Notre Dame student newspaper and Holy Cross priest say that the university must change course for the better

[Notre Dame student newspaper and Holy Cross priest say that the university must change course for the better]

[That is, return to the Catholic values of its founder – not (as many think) Theodore (“Call me Fr. Ted”) Hesburgh of the mid to late 20th century but Fr. Edward Sorin of the mid 19th century]

From Cardinal Newman Society Report Card of 1/8/18 by Matt Archbold:

Notre Dame students urge university to reverse course

A University of Notre Dame student newspaper [The Irish Rover] published an open letter to the university’s president and administration asking, “Is Notre Dame no longer committed to the Catholic values that it testified to holding?”

The letter is in response to Notre Dame’s decision to voluntarily offer an insurance plan that provides contraceptives, after initiating a lawsuit to prevent the Obama administration from forcing it to do so.

“This reversal has left many dumbfounded—shocked that after a long and costly lawsuit in which Notre Dame asserted that it was against its Catholic values to play any part in providing contraceptives and abortifacients to employees and students, it would abruptly reverse course and willingly participate in such action,” the editorial staff of The Irish Rover wrote in December.

Priest: Notre Dame needs ‘major course correction’
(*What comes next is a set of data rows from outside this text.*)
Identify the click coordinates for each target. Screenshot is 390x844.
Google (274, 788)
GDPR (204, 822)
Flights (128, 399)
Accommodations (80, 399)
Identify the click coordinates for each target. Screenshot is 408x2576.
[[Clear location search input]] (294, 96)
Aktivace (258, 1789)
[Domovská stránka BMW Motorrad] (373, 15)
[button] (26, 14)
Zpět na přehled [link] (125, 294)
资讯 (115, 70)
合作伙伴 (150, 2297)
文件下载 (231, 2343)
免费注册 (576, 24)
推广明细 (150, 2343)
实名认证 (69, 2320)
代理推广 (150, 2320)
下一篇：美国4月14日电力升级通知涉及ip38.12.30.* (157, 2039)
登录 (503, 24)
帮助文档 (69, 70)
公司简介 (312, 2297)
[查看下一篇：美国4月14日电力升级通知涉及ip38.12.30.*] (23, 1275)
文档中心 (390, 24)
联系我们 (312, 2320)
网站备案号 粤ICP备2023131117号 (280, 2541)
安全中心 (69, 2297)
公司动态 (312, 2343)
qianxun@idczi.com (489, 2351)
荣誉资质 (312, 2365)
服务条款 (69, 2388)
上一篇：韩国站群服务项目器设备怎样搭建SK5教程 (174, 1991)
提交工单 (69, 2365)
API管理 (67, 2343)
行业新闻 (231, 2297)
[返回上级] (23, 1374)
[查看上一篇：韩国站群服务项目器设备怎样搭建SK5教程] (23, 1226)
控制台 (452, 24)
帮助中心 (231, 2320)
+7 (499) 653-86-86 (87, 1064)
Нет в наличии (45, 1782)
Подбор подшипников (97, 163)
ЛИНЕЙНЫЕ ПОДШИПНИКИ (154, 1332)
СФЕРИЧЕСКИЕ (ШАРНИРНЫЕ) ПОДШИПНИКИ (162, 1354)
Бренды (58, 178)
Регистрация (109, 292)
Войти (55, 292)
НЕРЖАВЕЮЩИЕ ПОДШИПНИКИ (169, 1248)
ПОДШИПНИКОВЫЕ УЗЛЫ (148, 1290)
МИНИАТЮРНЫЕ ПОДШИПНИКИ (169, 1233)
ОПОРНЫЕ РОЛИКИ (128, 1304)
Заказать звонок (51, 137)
The University of Notre Dame needs “a major course correction [if the university] is to remain faithful to the true vision that led the young French priest [Father Edward Sorin, CSC] to establish our school in 1842,” a Holy Cross priest and Notre Dame history professor told [The Irish Rover] a student newspaper.

On the 175th anniversary of Notre Dame’s founding, Father Bill Miscamble, CSC, reminded the university that its founder, Fr. Sorin, was “a priest of deep faith—a true missionary” who “understood that the ultimate purpose of the school he founded was not simply to perform good works, but rather to secure the salvation of souls.

“Rather than winning souls for Christ, Notre Dame has given priority to its own aggrandizement,” Fr. Miscamble wrote in The Irish Rover. “It has been on a quest for success understood in primarily secular terms in which, with depressing frequency, image is chosen over substance, ratings are chosen over principles, and, ultimately, a false prestige is chosen over truth.”

Fr. Miscamble said that Notre Dame is “shunting aside the Catholic moral compass,” while working to retain only a “Catholic gloss,” fit only for “fundraising and marketing purposes.”